The Academy is the Academy Of Motion Picture Arts And Scientists, AMPAS for short. Instigated in 1927 by MGM mogul Louis B Mayer, the organisation is made up of film industry workers, designed to celebrate excellence in film.

AMPAS has more than 7,000 members, filtered into 17 ‘chapters’ – each one representing a different filmmaking discipline. Branches have three governors, who make up the Board Of Governors. It is these 51 people, led by President Cheryl Boone Isaacs (who is African-American) and various officers, who shape AMPAS’ direction.

According to Carola Ash, the Academy’s European Director Of Membership And Programming, “you can be invited to become a member by having two members from the same branch sponsor you. You are also automatically considered if you are nominated for, or win, an Oscar. The criteria is about the quality of the work.”

 

Deciding Vote

The Academy held its first awards ceremony in 1929. Nicknamed The Oscars (the origin of the moniker is disputed), there are currently 24 awards. Voters are encouraged to watch the films in private theatres in LA, New York, San Francisco and London. If not, DVDs are made available. Although membership is supposed to be secret, it hasn’t stopped studios sending glossy brochures, baskets and throwing parties to try to sway voters.

The first round of voting is restricted to members of the Academy branch concerned – directors vote for directors etc. After that, members vote on all nominees to determine the winners.

There are 6,261 members who can vote. The actors branch is the biggest at 1,100 members, which is partly why films built on meaty dramatic performances win Best Picture nominations. After Henry Fonda and James Garner once caused uproar by admitting they let their wives fill out their ballots, acts of verification, such as online IDs and codes sent to cellphones, keep it honest. The voting is presided over by independent accountants Pricewaterhouse Coopers, tabulation taking 1,700 man hours.

“The voting is private, so there is no way to know who people vote for,” explains Ash. “Members take their voting very seriously, and will only vote for films they have seen.”

Time for change

It is the constitution of the membership – largely white, male and ageing (average age: 62) – that has become the focus of attention. In The Hollywood Reporter, director Rod Lurie wrote about overhearing a seventysomething member dismiss Straight Outta Compton as “too loud”. He was the only one of his peers who had watched it.

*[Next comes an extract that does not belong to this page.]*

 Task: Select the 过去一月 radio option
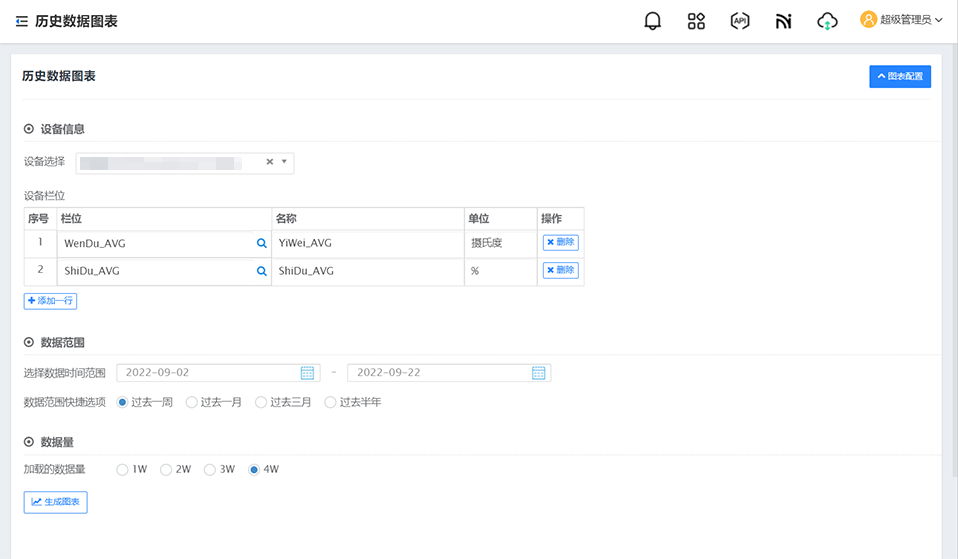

The current membership is 93 per cent white and 76 per cent male, and Boone Isaacs has pledged to double the numbers of diverse members by 2020. Initiatives include adding three governors who reflect diversity, a broader recruiting campaign, and “re-framing” automatic voting-for-life rights to challenge the age bias.

Changing membership policy is not unprecedented – the Sixties and Seventies saw younger voters fast-tracked – but the speed and boldness of these changes is startling. “This is not just an Academy issue,” says Ash, “but an industry-wide issue. It is important for the whole industry to act quickly. The world is diverse and film should demonstrate that.”

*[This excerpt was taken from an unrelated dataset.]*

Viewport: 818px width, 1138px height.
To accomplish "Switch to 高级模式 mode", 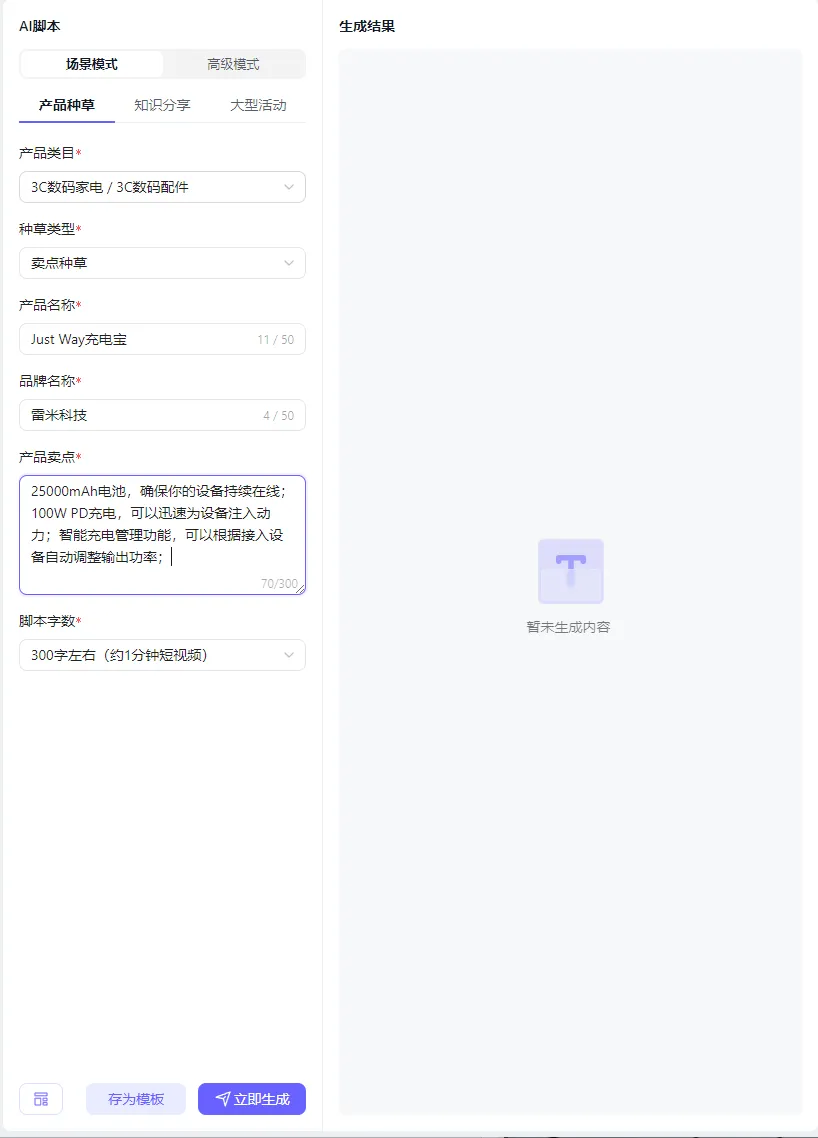I will 233,64.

Things have already started to shift. Ryan Murphy, creator of Glee and American Horror Story, has launched a foundation that guarantees 50 per cent of director slots on his shows will be filled by filmmakers of colour, women or LGBT talent. But for Allain, quality over tokenism is paramount.

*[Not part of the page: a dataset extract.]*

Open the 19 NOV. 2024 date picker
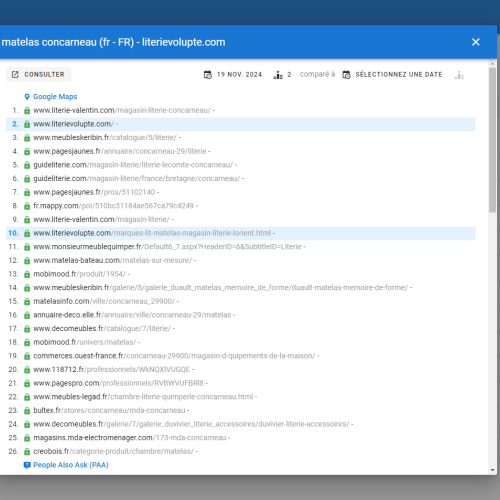 pyautogui.click(x=239, y=74)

“The challenge to all film execs is: if you want diversity, make it an agenda. They should say, ‘Who out there is great?’ I’m not talking about quotas. I’m saying find the best filmmakers of colour, the best women filmmakers. If you bring those diverse voices and give them the mainstream treatment, you can watch the green fall.” 

With any luck, starting in 2017, the gold-plated elephant will have left the room.